**Data in this exercise:**
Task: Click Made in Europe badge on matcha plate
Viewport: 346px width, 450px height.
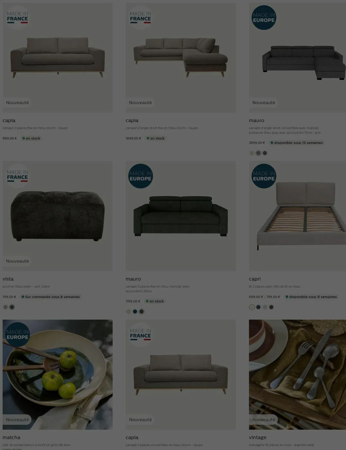Action: point(17,335)
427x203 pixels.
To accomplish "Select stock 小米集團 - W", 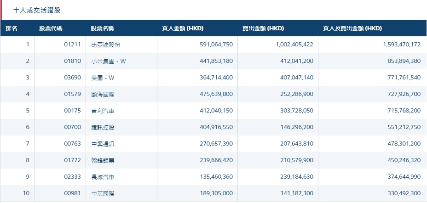I will (109, 61).
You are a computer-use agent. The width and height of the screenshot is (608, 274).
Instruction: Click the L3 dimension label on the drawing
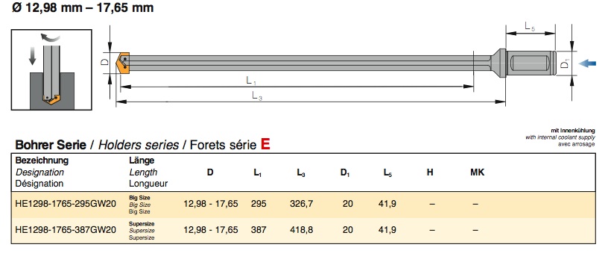pos(257,96)
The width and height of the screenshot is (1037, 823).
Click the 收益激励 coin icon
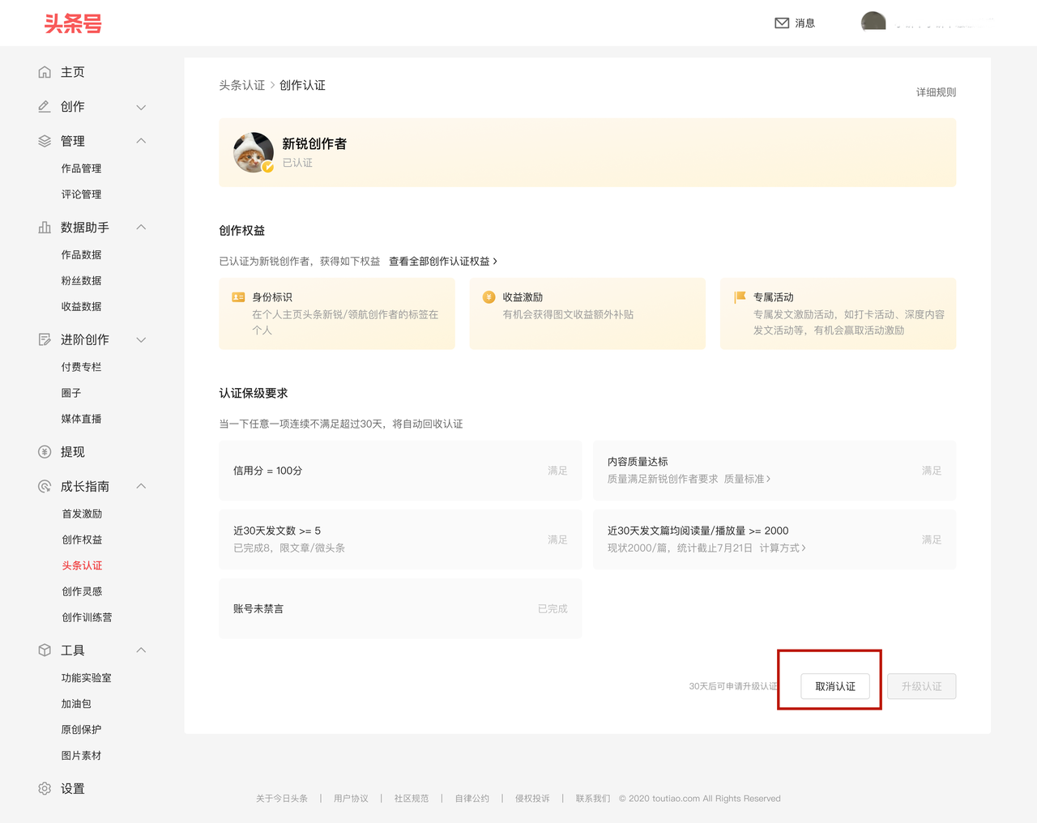coord(489,297)

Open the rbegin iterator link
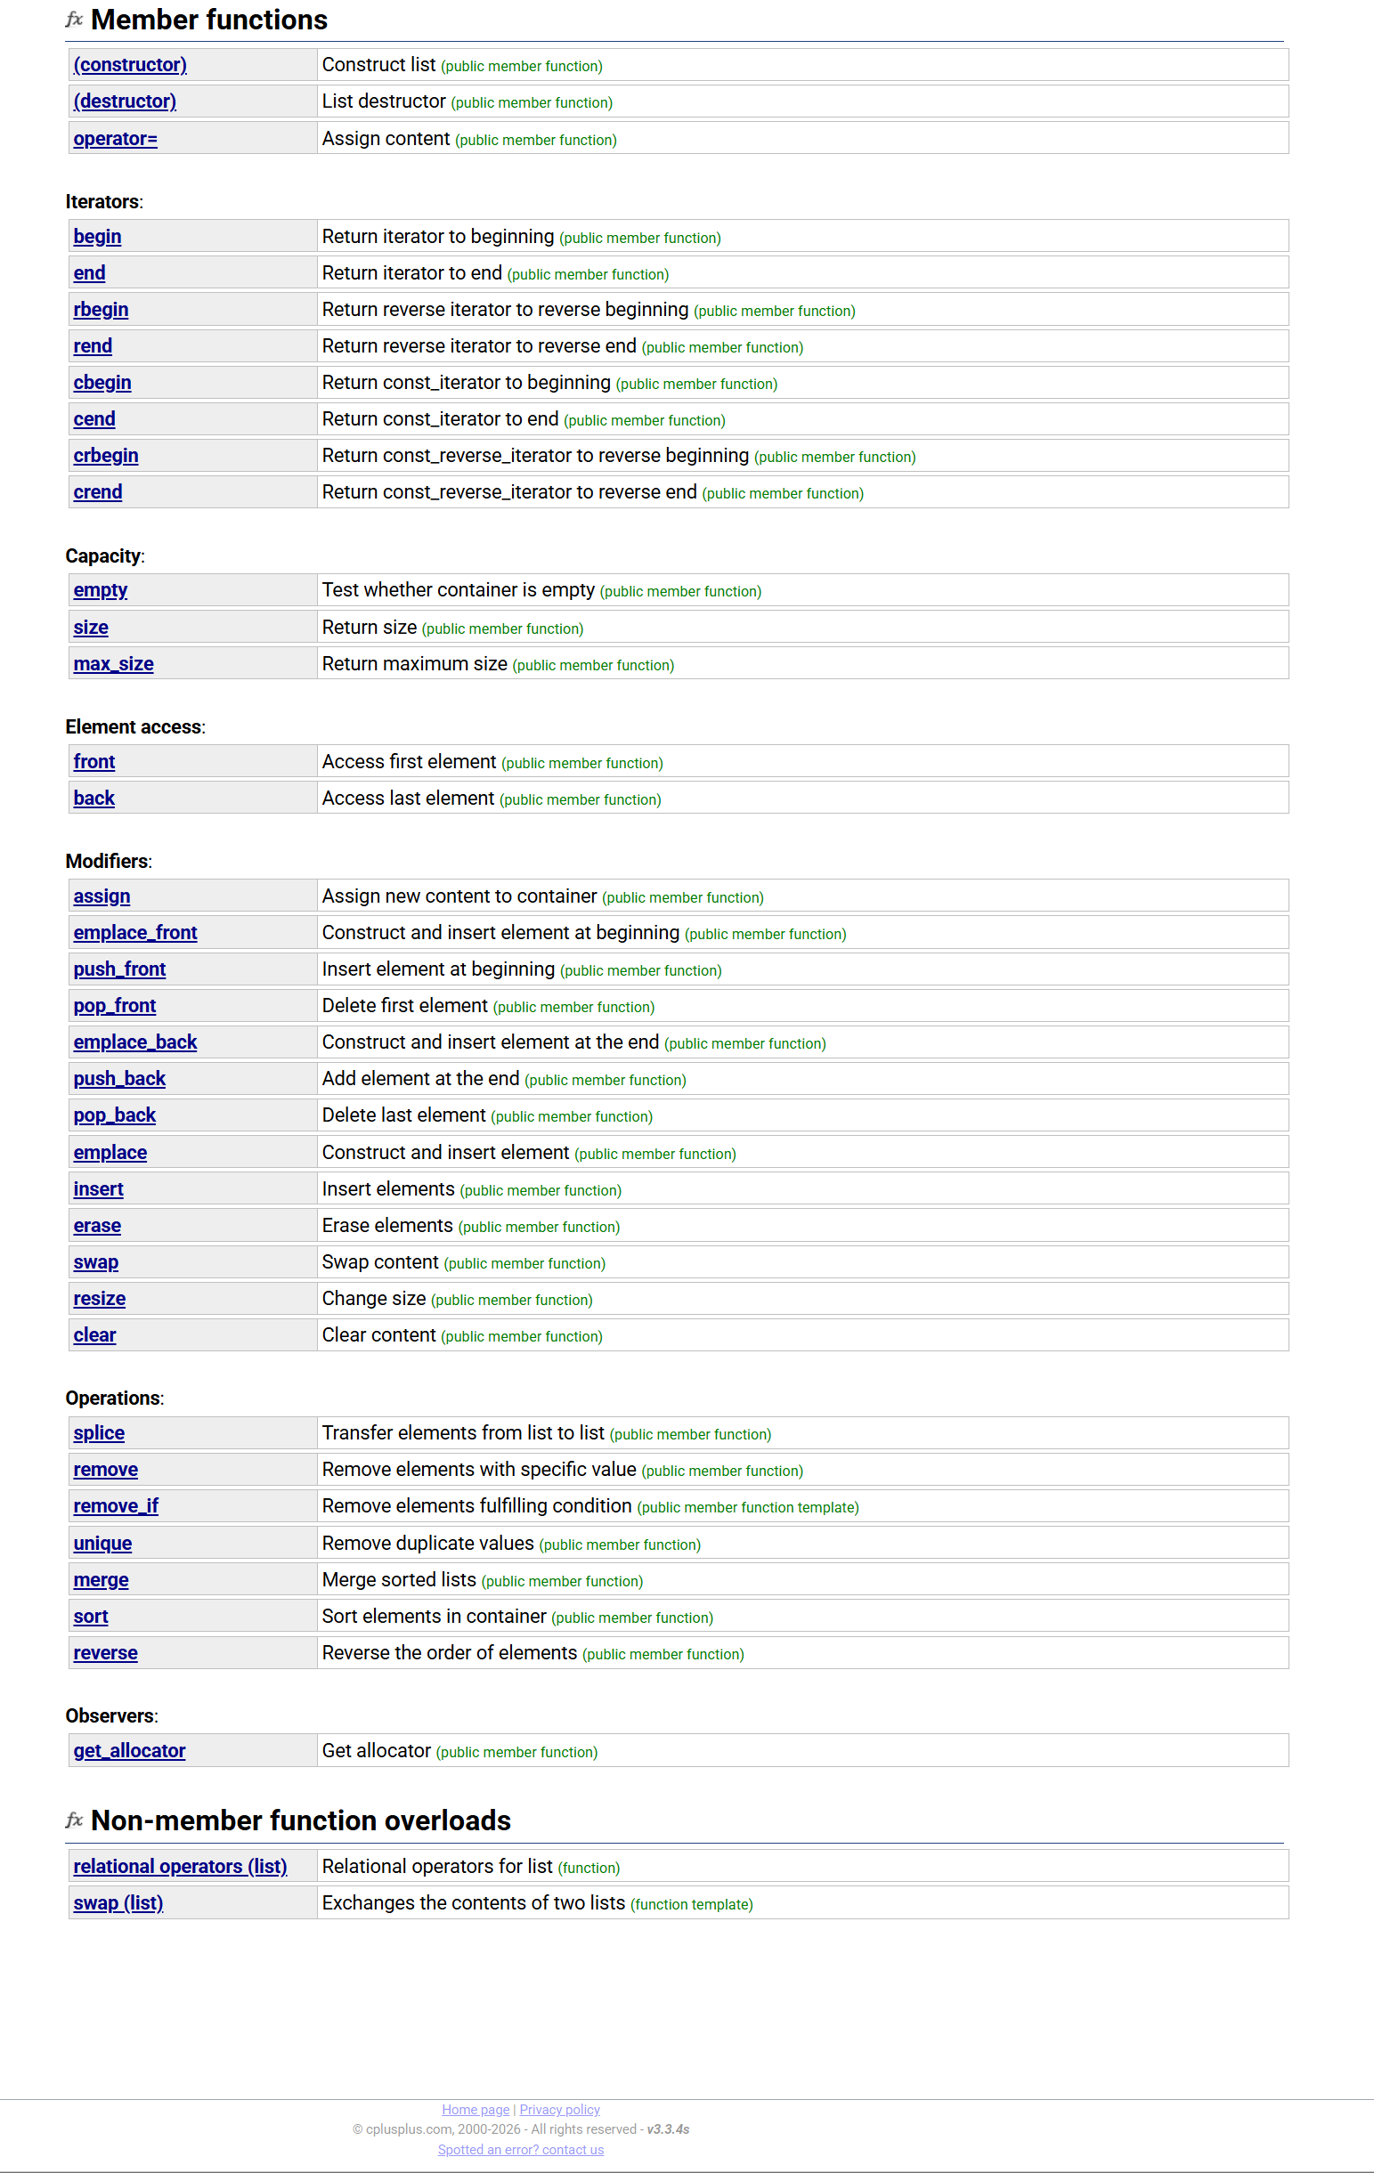coord(101,310)
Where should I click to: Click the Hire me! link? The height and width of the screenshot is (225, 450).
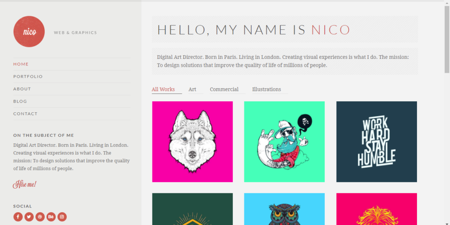tap(25, 184)
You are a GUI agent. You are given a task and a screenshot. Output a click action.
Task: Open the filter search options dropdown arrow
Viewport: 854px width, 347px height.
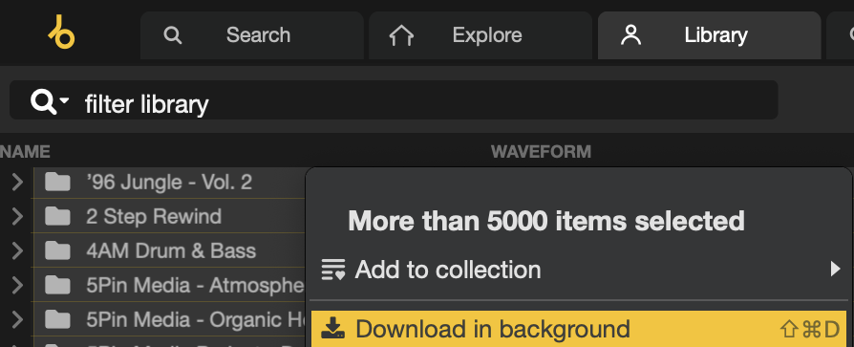click(64, 100)
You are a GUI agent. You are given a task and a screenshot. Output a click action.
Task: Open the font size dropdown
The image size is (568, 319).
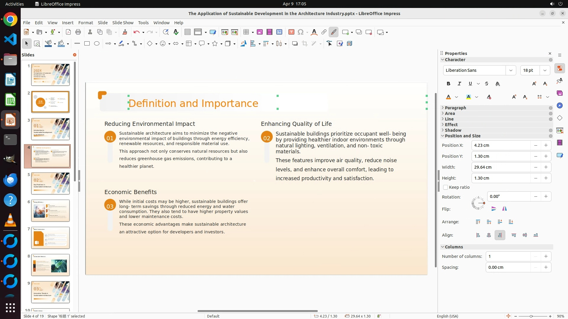(545, 70)
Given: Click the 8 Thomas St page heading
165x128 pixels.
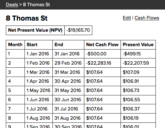Looking at the screenshot, I should point(27,18).
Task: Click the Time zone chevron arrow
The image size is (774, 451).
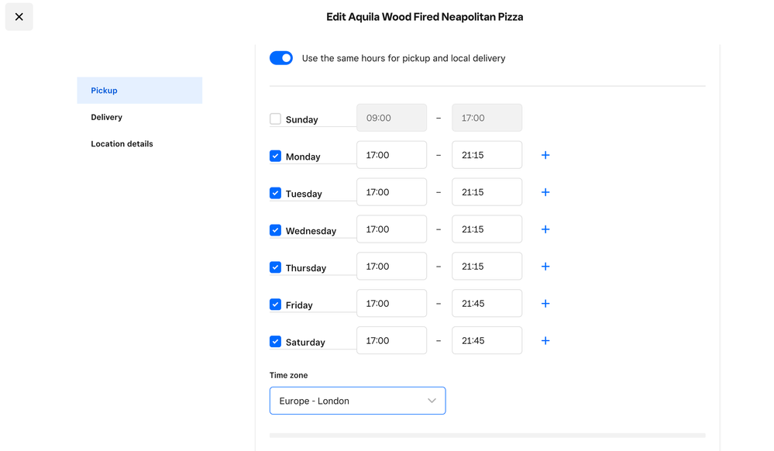Action: 432,401
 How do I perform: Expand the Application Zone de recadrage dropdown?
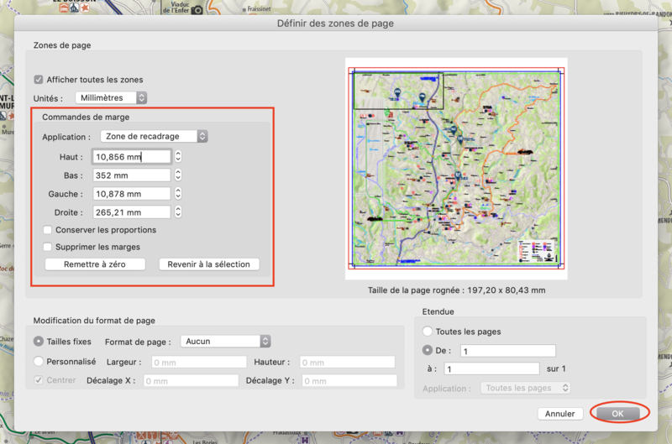[x=154, y=136]
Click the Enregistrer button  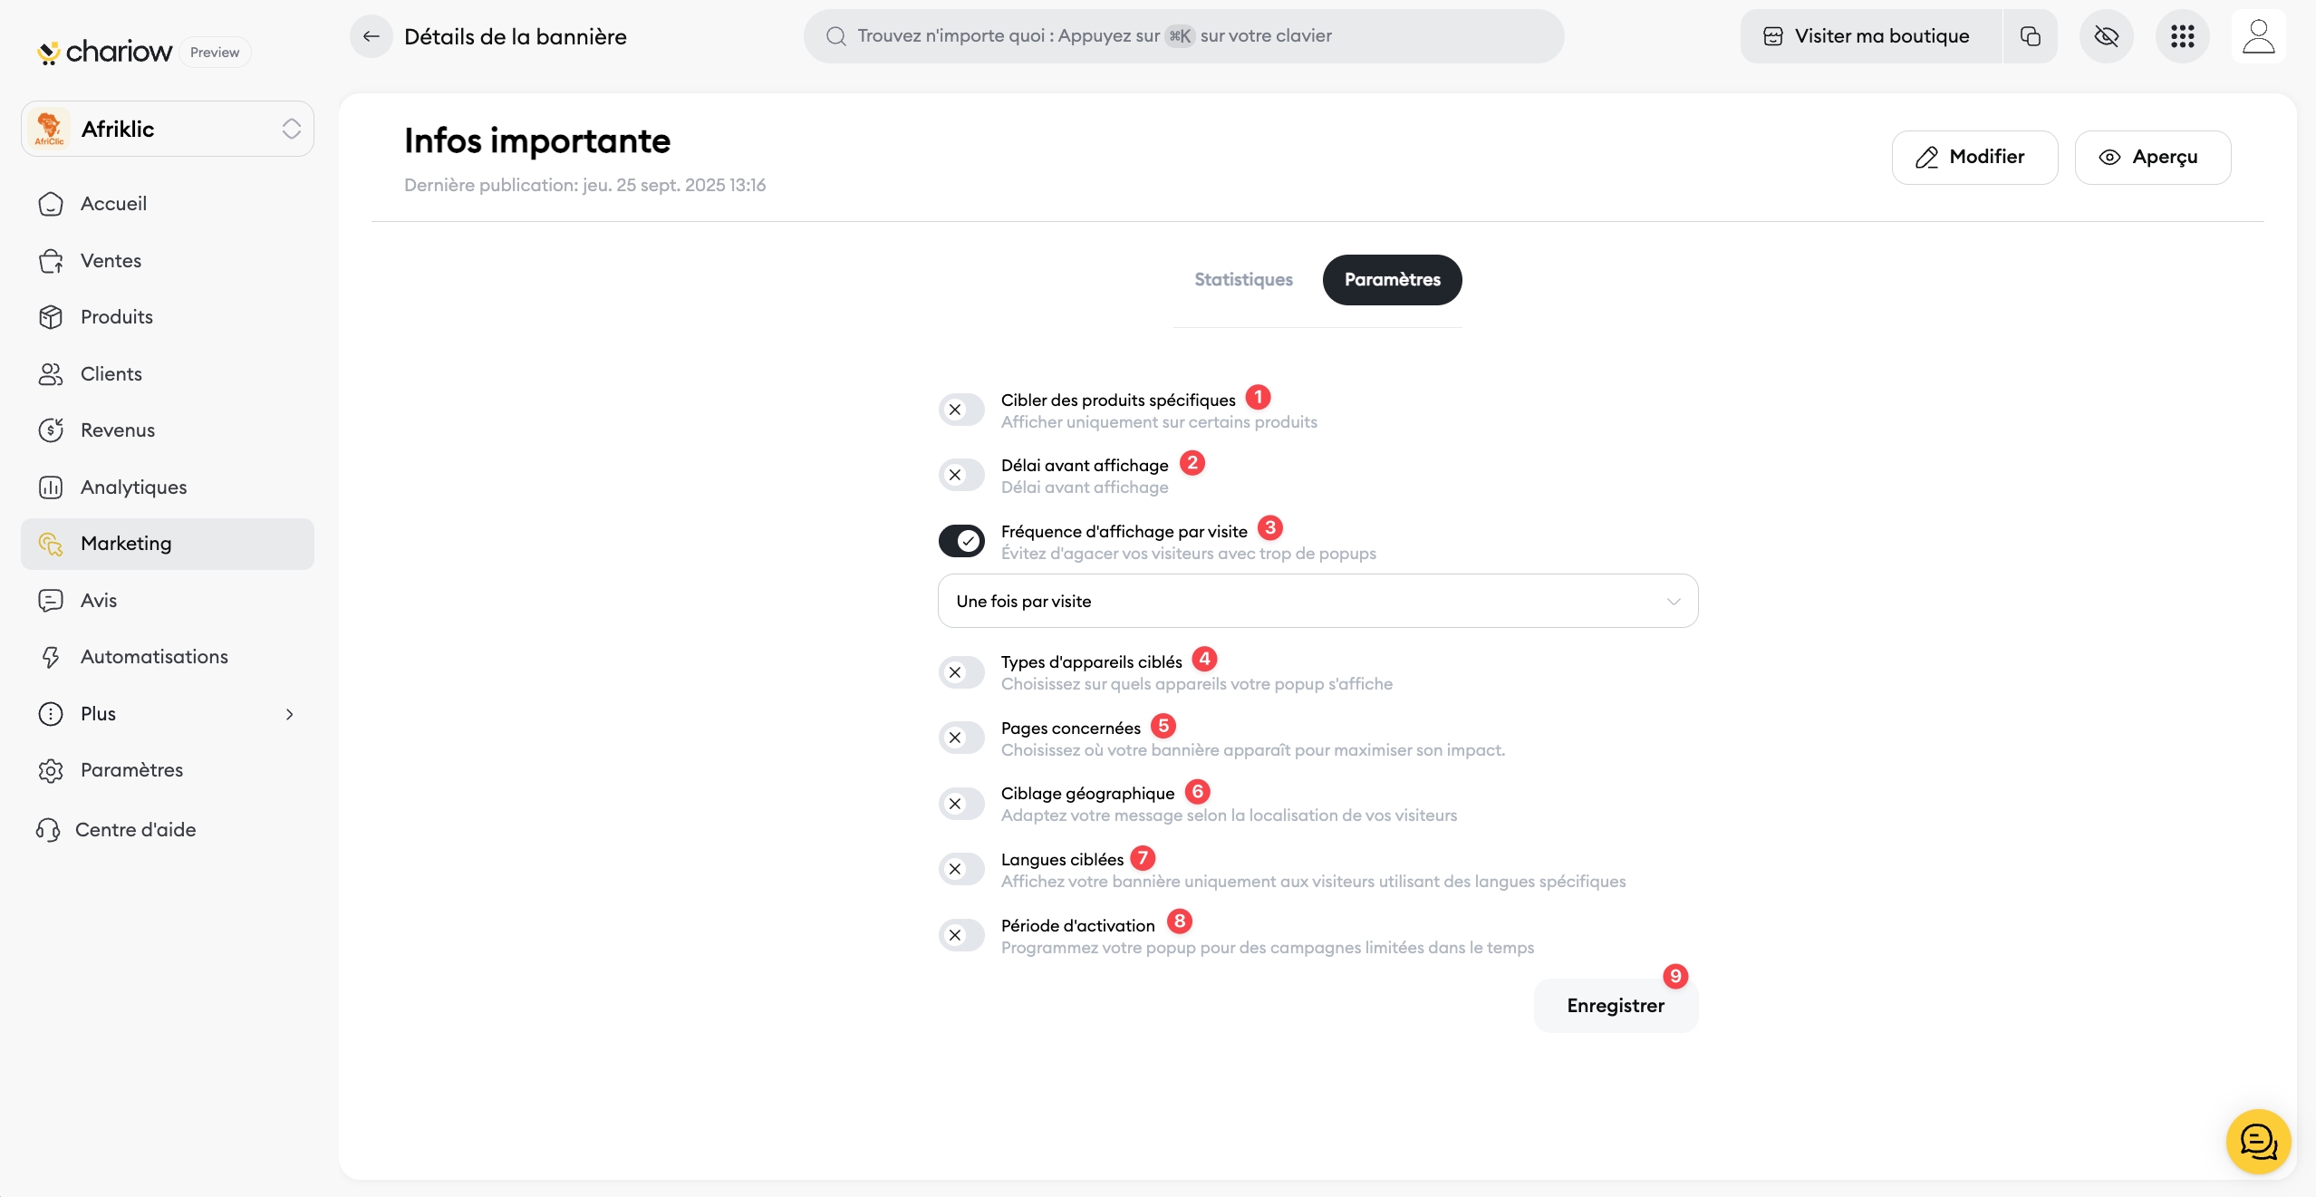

**Given problem:**
Rewrite the data from the line with "Task: Click the Time zone chevron arrow" through the end, replacing "Time zone" with "Language" and changing nothing else. Leave the pictures out.

**Complete output:**
Task: Click the Language chevron arrow
The image size is (774, 451).
Action: 432,401
 How do I perform: Expand the Application Zone de recadrage dropdown?
[x=154, y=136]
Click the Enregistrer button  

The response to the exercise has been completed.